Return all lines from the listing below that include the word "computer".
= Beginning of Section =
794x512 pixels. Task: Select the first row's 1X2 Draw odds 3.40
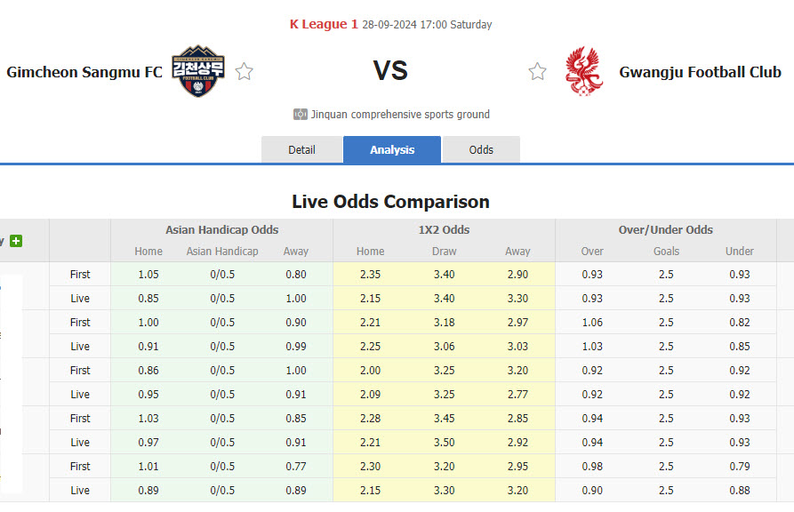(444, 275)
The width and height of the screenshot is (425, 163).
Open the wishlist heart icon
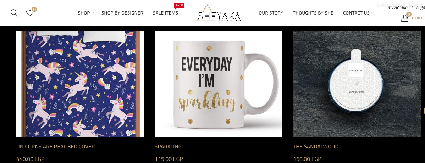coord(29,13)
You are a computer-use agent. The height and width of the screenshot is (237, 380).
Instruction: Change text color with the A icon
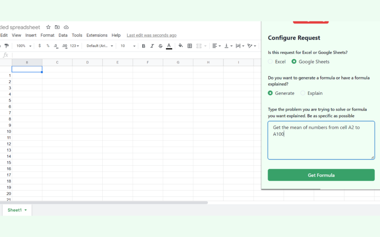click(169, 46)

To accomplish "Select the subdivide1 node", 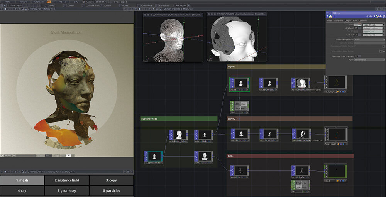I will pyautogui.click(x=205, y=135).
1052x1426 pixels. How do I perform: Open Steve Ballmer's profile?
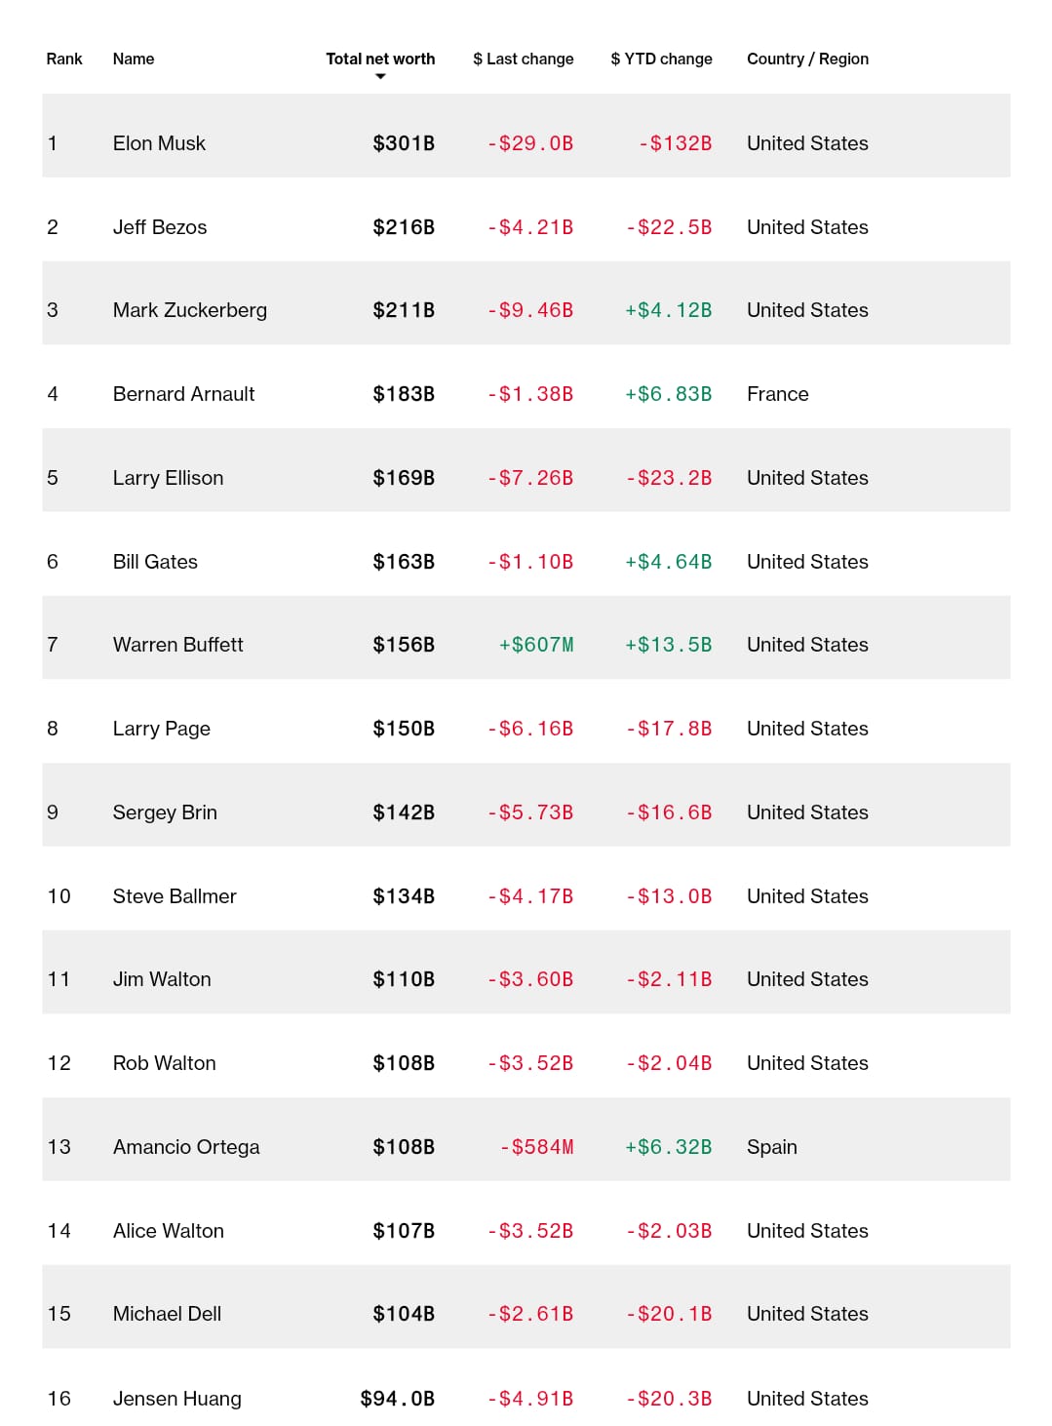(175, 896)
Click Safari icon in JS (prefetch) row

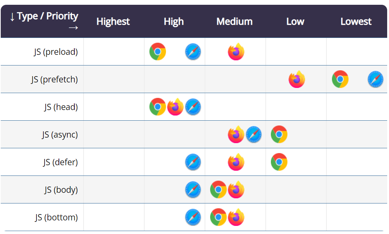pyautogui.click(x=375, y=79)
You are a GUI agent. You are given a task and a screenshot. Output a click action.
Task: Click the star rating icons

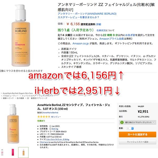pyautogui.click(x=44, y=117)
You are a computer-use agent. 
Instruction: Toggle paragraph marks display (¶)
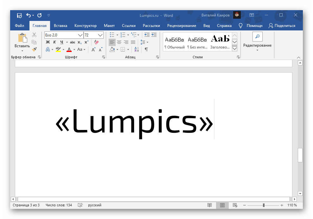(x=146, y=49)
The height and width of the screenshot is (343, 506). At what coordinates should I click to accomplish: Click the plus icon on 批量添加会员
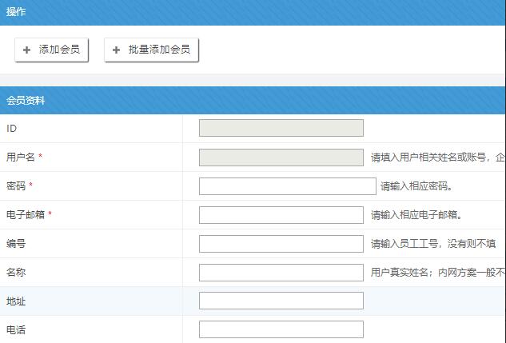point(117,50)
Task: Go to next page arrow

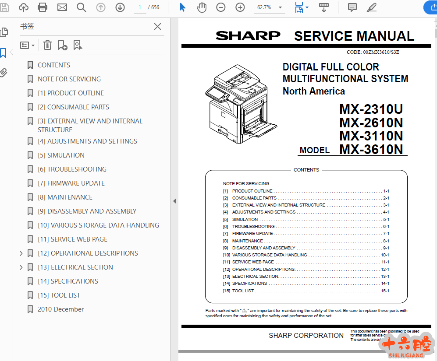Action: (x=120, y=7)
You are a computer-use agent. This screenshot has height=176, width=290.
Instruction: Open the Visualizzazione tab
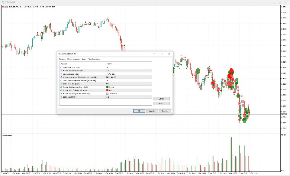pyautogui.click(x=94, y=59)
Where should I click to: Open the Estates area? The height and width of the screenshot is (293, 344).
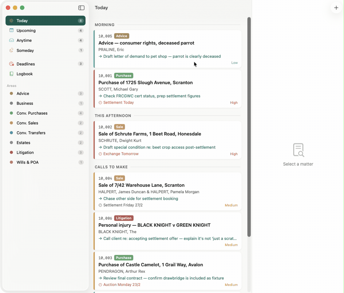pyautogui.click(x=23, y=143)
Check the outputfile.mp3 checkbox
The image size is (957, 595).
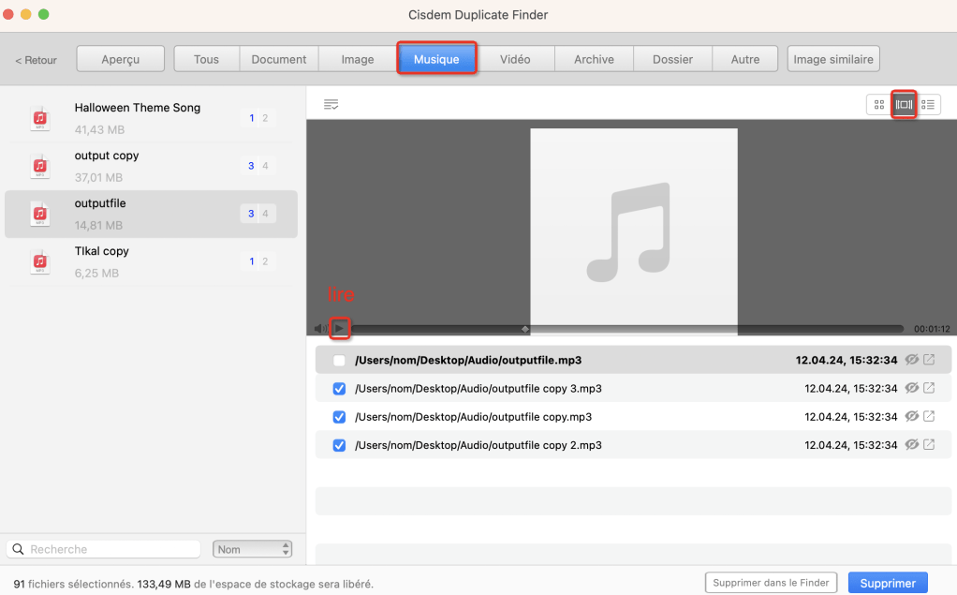click(x=339, y=361)
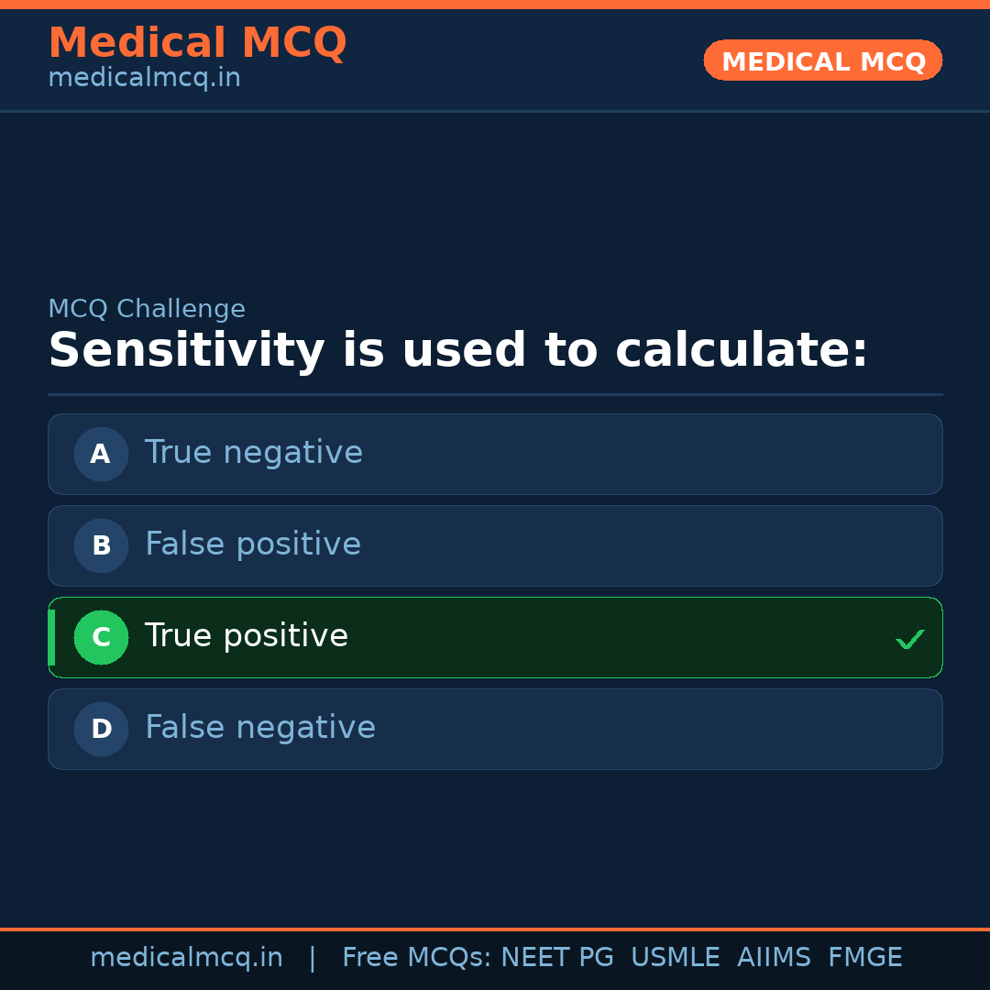990x990 pixels.
Task: Click the "MCQ Challenge" label
Action: click(x=147, y=310)
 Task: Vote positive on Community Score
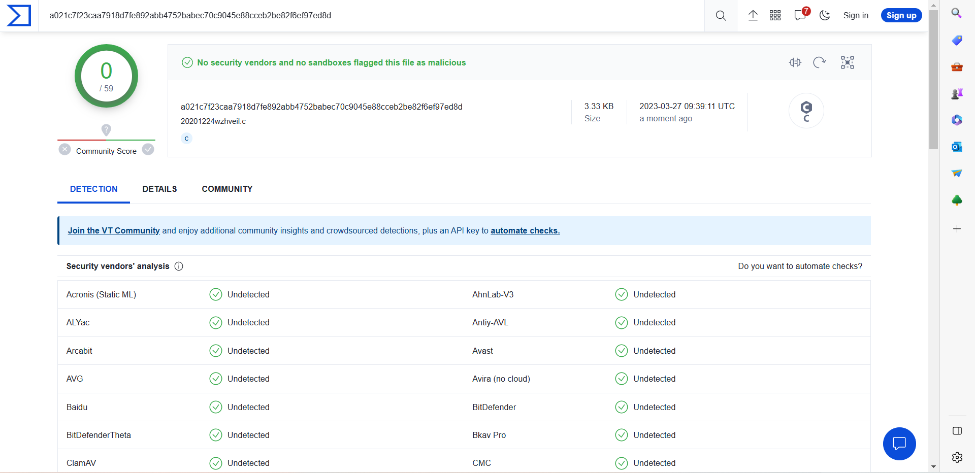point(148,150)
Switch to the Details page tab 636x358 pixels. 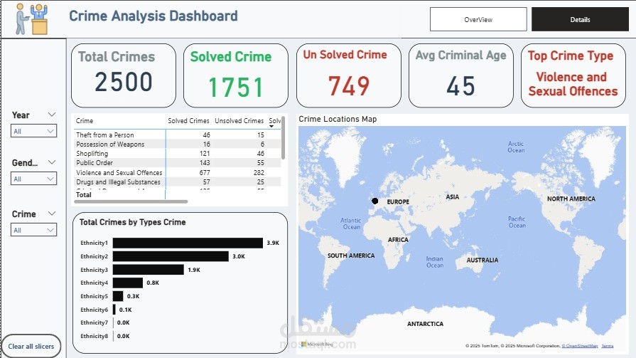point(580,19)
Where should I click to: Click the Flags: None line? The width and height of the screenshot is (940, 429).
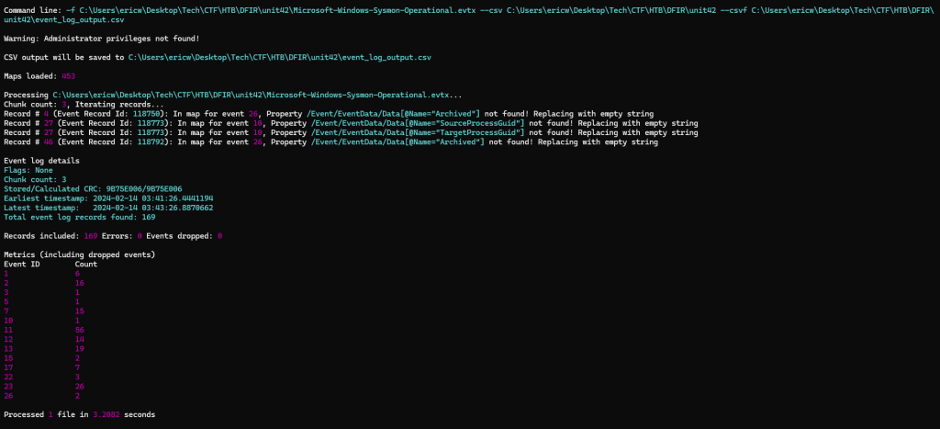coord(28,170)
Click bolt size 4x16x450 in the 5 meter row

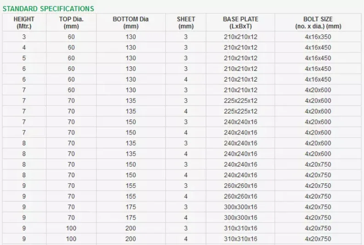tap(318, 58)
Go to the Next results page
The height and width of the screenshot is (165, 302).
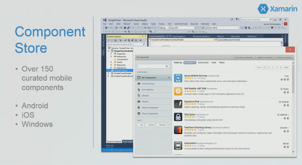click(x=286, y=68)
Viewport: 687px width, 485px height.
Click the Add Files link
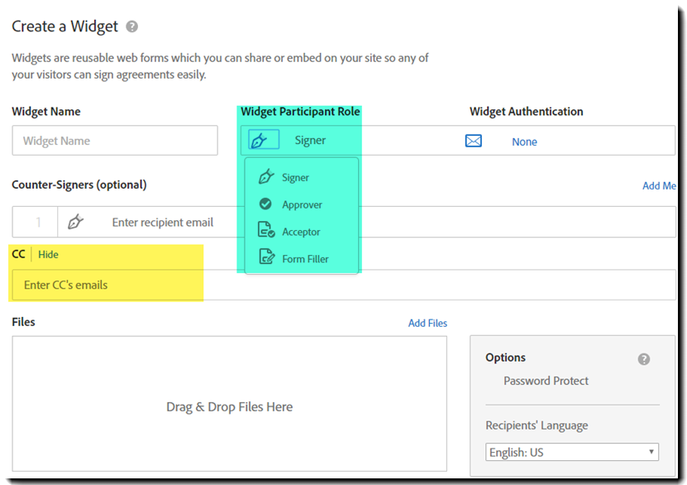427,323
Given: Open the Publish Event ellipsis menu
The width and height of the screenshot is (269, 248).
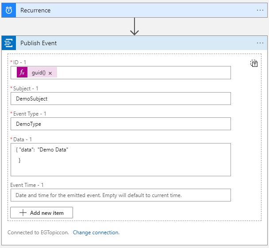Looking at the screenshot, I should pyautogui.click(x=260, y=43).
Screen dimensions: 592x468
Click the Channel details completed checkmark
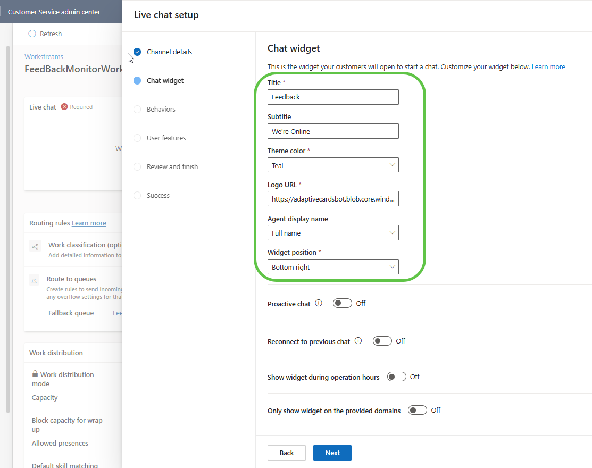(x=137, y=52)
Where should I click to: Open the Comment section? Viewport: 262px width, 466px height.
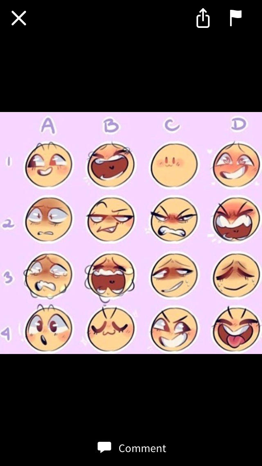coord(142,448)
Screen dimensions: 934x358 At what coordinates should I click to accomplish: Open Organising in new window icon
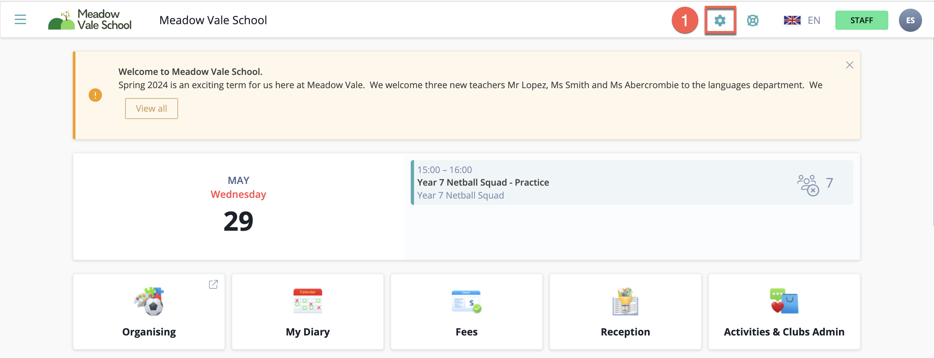pyautogui.click(x=214, y=284)
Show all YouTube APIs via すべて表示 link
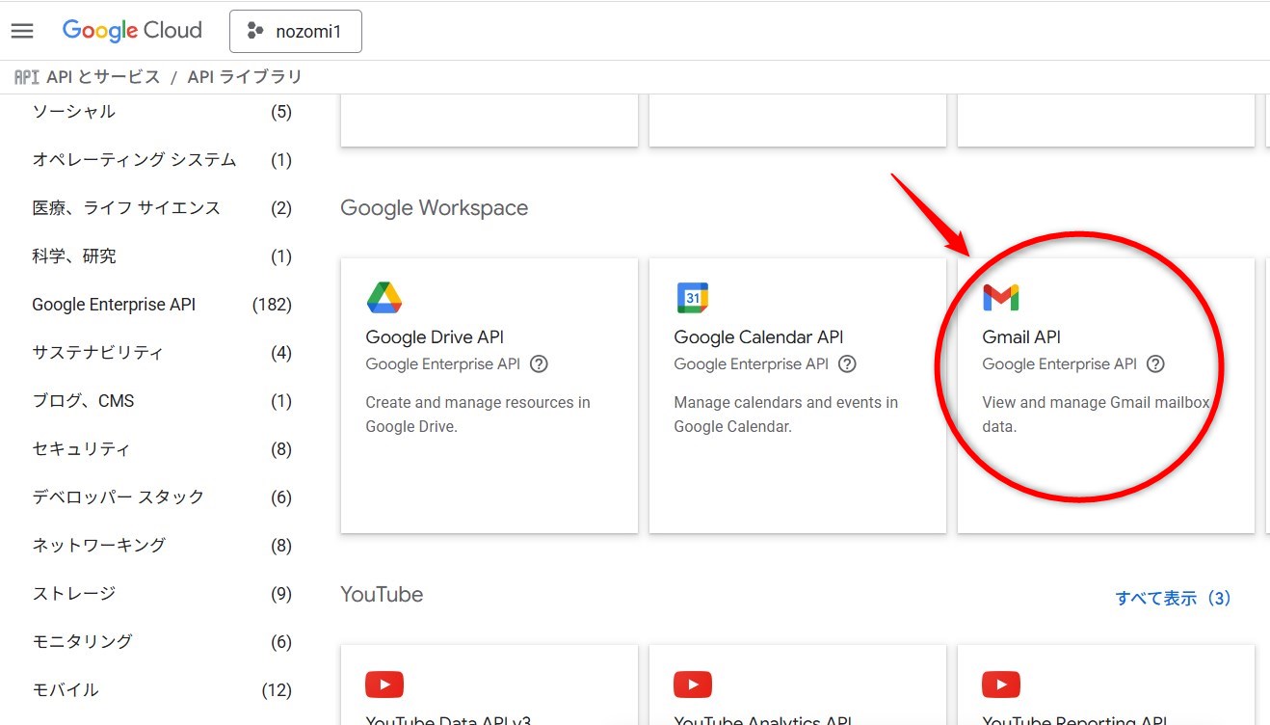 tap(1173, 598)
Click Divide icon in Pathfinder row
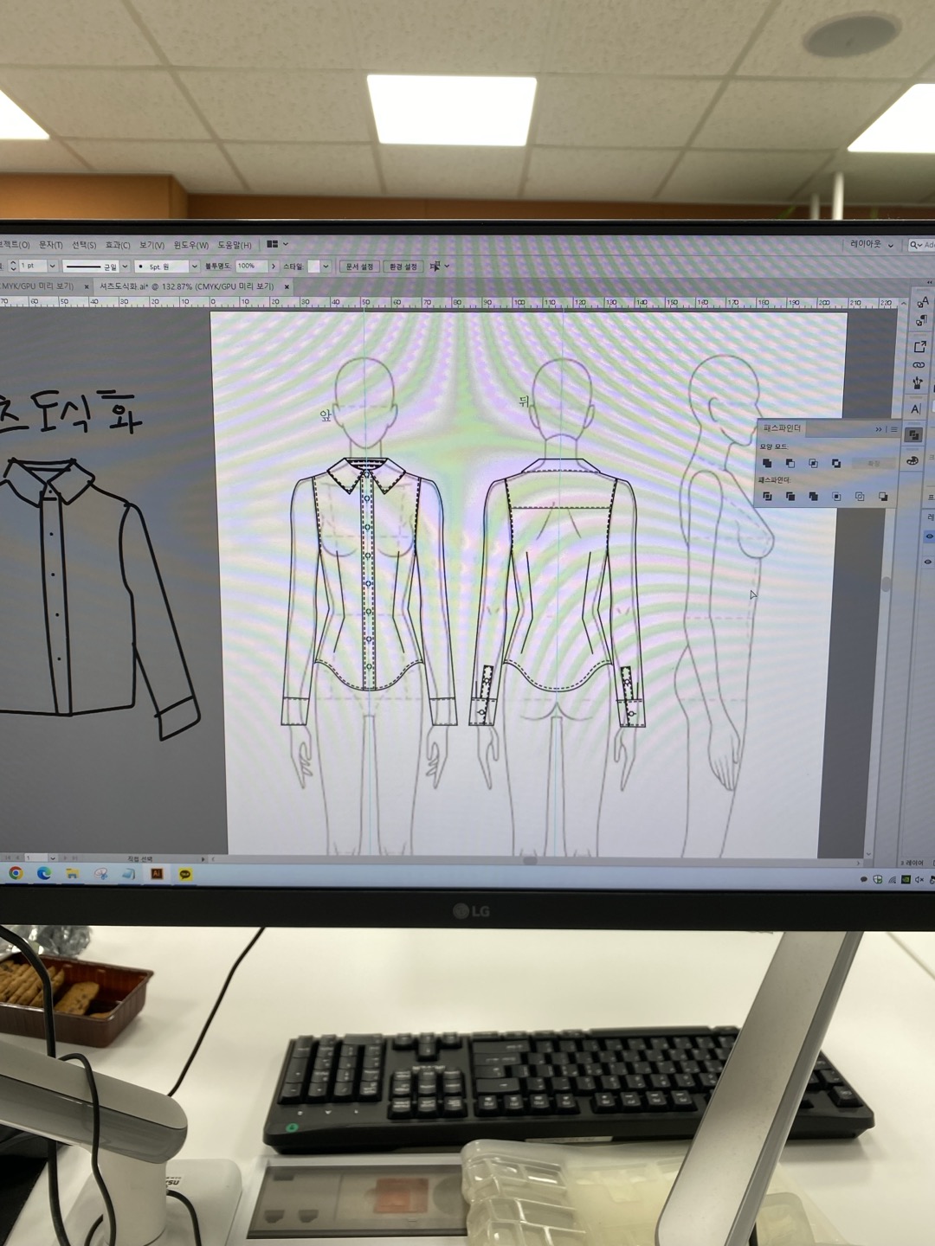935x1246 pixels. 767,497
= End of Section =
#### Response to the exercise
You are a computer-use agent. The height and width of the screenshot is (237, 380).
You are a computer-use agent. 
You are a computer-use agent. This screenshot has height=176, width=290.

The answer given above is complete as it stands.